Comparing Mechanical Properties of Normal and Compression Wood in Norway Spruce:The Role of Lignin in Compression Parallel to the Grain

Summary Cell-wall lignin content and composition, as well as microfibril angle of normal and compression wood samples were determined prior to mechanical testing in compression parallel to the grain. No effect of increased lignin content on the Youngs modulus in compression wood was discernible because of the dominating influence of microfibril angle. In contrast, compressive strength of compression wood was not negatively affected by the high microfibril angle. It is proposed that the observed high lignification in compression wood increases the resistance of the cell walls to compression failure. An increased percentage of p-hydroxyphenylpropane units observed in compression wood lignin may also contribute to the comparably high compressive strength of compression wood.

Axial compression strength of Norway spruce related to structural variability and lignin content

Variability in the axial tensile strength and Youngs modulus of wood is mostly due to changes in the main orientation of the cellulose microfibrils with respect to the cell axis. By contrast, the causes of variability in the axial compression strength of wood are less well understood. Therefore, the axial compression strength and density as well as microfibril angle and lignin content of Norway spruce specimens were examined. 84% of the variability of compression strength could be explained by density.
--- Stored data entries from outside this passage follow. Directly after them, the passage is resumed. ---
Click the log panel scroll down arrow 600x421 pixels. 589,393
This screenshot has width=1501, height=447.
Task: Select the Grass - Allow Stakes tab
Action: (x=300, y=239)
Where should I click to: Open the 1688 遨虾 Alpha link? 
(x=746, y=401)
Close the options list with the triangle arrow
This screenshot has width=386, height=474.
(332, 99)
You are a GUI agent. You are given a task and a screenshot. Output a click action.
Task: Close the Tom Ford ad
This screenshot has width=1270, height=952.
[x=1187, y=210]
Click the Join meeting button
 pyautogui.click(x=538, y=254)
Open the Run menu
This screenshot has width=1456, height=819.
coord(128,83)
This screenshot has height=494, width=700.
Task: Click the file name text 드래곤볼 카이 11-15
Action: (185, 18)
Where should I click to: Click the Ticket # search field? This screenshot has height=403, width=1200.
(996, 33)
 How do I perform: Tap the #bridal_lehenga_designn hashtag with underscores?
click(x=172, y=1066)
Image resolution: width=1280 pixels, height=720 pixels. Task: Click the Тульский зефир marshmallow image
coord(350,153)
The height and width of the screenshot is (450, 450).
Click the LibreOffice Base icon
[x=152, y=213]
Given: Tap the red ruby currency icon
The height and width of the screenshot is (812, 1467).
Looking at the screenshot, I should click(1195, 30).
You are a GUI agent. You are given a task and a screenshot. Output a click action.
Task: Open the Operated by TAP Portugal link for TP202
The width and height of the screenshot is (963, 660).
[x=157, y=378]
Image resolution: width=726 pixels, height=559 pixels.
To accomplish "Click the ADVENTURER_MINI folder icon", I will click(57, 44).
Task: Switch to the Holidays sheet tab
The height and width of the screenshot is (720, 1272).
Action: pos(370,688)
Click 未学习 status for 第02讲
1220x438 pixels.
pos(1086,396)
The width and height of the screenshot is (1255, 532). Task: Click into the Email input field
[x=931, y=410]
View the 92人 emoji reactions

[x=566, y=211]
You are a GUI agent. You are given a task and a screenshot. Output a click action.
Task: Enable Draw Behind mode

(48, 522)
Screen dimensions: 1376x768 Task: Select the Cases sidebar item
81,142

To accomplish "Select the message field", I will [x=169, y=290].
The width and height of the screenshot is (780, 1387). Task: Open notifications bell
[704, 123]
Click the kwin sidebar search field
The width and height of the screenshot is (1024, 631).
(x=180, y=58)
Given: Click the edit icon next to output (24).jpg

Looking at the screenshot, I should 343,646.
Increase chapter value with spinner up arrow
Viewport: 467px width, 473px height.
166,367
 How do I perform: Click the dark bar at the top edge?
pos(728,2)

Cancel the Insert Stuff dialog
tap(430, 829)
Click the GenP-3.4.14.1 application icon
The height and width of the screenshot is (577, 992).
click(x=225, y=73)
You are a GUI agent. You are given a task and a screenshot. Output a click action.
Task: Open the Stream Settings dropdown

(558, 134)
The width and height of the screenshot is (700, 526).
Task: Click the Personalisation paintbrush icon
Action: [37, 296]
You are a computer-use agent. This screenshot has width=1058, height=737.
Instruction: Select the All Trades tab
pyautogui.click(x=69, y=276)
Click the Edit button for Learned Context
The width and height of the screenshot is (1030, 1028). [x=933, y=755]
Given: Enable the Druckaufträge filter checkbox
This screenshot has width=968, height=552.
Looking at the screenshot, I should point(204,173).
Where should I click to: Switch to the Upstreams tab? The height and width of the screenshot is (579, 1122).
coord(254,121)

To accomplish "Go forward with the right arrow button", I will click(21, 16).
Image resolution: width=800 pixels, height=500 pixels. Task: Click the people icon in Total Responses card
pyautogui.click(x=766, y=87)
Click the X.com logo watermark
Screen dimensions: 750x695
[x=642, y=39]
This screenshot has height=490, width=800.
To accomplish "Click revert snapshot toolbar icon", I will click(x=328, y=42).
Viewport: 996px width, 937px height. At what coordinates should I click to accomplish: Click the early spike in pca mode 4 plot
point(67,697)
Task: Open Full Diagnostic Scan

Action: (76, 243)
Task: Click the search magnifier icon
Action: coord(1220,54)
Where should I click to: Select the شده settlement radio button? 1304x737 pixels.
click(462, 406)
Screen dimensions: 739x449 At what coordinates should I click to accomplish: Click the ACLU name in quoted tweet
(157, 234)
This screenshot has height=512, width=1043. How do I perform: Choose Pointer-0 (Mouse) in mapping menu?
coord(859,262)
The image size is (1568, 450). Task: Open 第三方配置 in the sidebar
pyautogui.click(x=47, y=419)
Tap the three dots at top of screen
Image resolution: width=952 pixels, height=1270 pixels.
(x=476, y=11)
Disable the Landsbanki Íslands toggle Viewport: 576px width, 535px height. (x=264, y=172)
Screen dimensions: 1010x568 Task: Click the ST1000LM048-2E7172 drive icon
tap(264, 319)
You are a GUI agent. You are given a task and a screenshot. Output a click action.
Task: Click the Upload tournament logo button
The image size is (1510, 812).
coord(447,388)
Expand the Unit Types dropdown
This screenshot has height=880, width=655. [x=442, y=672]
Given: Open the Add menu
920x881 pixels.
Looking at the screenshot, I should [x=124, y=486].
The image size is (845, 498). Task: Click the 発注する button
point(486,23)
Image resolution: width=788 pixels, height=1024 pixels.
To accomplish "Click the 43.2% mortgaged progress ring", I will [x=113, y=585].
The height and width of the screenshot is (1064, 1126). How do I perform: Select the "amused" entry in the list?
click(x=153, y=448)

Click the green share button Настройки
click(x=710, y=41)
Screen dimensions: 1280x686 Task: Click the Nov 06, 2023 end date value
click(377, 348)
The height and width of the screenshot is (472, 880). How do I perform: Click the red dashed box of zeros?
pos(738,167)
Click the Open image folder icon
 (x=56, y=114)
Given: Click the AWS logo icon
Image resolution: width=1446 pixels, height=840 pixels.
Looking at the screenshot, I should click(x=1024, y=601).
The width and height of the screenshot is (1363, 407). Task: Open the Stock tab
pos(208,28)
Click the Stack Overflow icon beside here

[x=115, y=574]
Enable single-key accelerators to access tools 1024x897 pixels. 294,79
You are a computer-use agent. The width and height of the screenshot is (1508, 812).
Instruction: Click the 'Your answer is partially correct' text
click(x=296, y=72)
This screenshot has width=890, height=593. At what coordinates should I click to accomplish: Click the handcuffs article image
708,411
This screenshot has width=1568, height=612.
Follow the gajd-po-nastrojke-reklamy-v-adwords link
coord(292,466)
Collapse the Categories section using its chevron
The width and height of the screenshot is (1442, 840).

After normalisation of compression strength for density, the experimental results showed that variability in the microfibril angle in the secondary cell wall is not responsible for variability in the axial compression strength of the cell wall. This finding is supported by theoretical considerations using a composite failure criterion. Deviations of the microfibrils from a strictly axial alignment in the vicinity of rays are most probably the cause for the initiation of compression failure in Norway spruce. The lignin content of the secondary cell wall showed a positive relationship at low statistical significance with the compression strength of the cell wall. A positive effect of increasing lignin content on compression strength seems therefore possible, but very weak.